### BRIEF
Could you copy exactly the lines from the one containing "Viewport: 736px width, 768px height." through the last line of the records below, leaving out any pictures?

### Stored records
+--
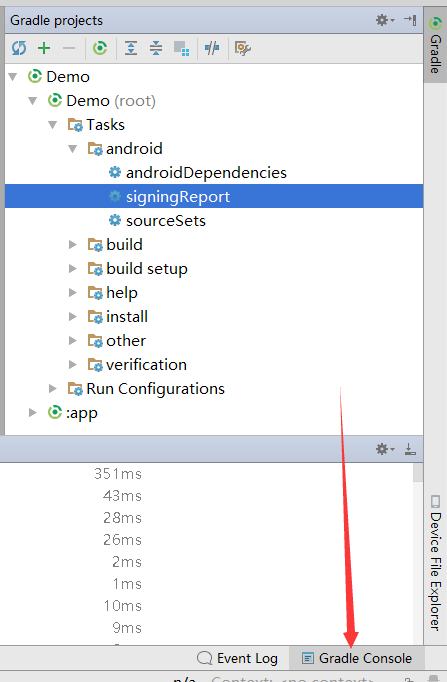Refresh all Gradle projects icon
This screenshot has width=447, height=682.
point(19,48)
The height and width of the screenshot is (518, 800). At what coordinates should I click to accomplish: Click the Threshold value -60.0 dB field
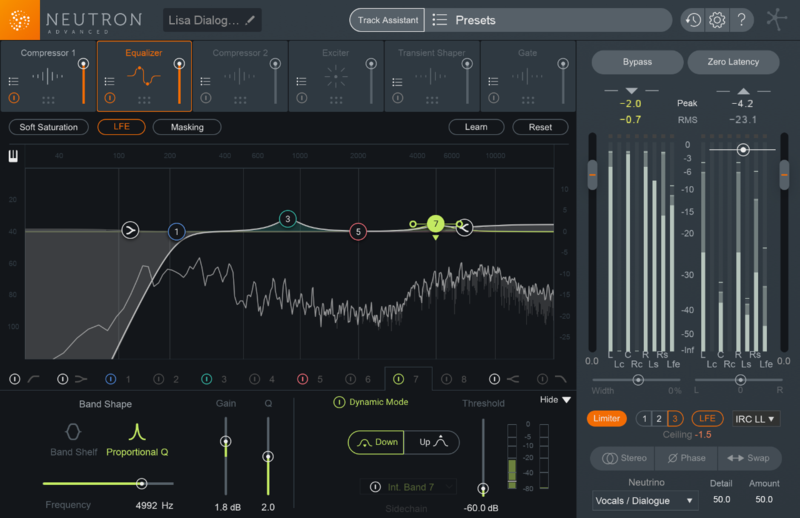point(483,507)
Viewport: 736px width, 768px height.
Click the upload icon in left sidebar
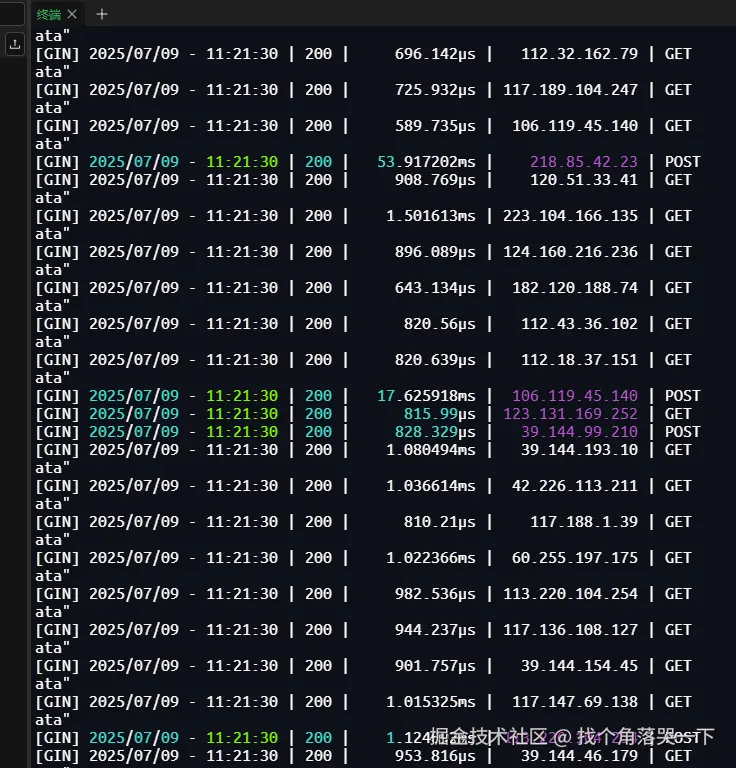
+--
### WRITTEN ANSWER
Viewport: 736px width, 768px height.
Click the upload icon in left sidebar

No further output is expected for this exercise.